The Four-Alarm Fire No One Is Answering.

Pennsylvania SR6 Report Reinforces Critical First Responder Funding & Manpower Crisis. About a year ago, we published a very general-view blog article about the state of the union for volunteerism in PA. At that time, we didn’t take too deep a dive into the state of the union for financing and manpower challenges that are increasingly becoming a threat to the operation and maintenance of community-based emergency response services. That was then. This is now. With the release of the SR-6 Report in December of 2018 from the PA State Assembly (a joint report from both the Senate and the House), these challenges are nothing less than a looming and impending crisis for emergency response capabilities provided by EMS (emergency response services) and VFD (Volunteer fire departments) All Pennsylvanians should be aware of what this report contains, and what it means, to municipalities across our great state.
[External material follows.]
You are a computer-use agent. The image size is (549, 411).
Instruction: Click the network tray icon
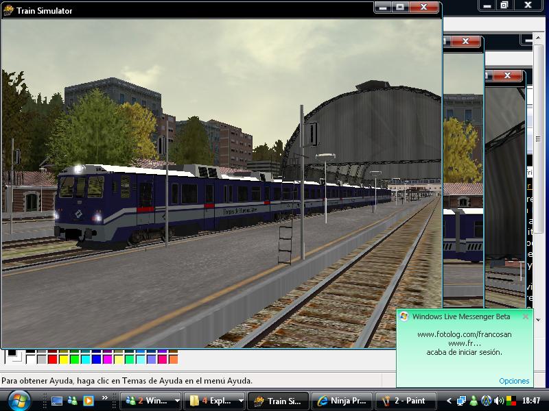tap(461, 401)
SR6 Presents Both Hard Truths And Harder Solutions.

Fire and EMS are in a crisis – right now. Simply put, EMS is woefully lacking in funding -and the number of volunteer firefighters has fallen dramatically over the decades. These are the very first words of a comprehensive legislative, economic and physical analysis of the state of the union for EMS and VFD’s across our Commonwealth. The entire report is worthy of every Pennsylvania resident. At the very least, you should consider the introduction on page 7 and the Executive Summary on page 15 to be required reading. There’s no single reason why so much has changed over time—other than that the times themselves are changing without the political or fiscal will to keep pace with them. Volunteerism has declined over the last 40 years, in almost direct proportion to the rise in the number of two-income families present in society. First responders are being asked to respond to more types and kinds of emergencies. Communities both rural and urban have been hard pressed to find the additional funds necessary for first responders and volunteer organizations to keep pace with increased demand and the high cost of equipment and maintenance. And the state legislature has spent considerable time addressing and analyzing the problem… rather than acting to directly to help solve it. Taken separately, the issues outlined in SR6 are a problem. Taken together, they are a crisis very much like a tsunami—a giant wave that’s been generated offshore that is destined to hit sooner or later. Increased call volumes. Staffing shortages, Declining reimbursements. Unfunded mandates. And nearly non-existent fiscal support -- all are contributing to this mounting crisis.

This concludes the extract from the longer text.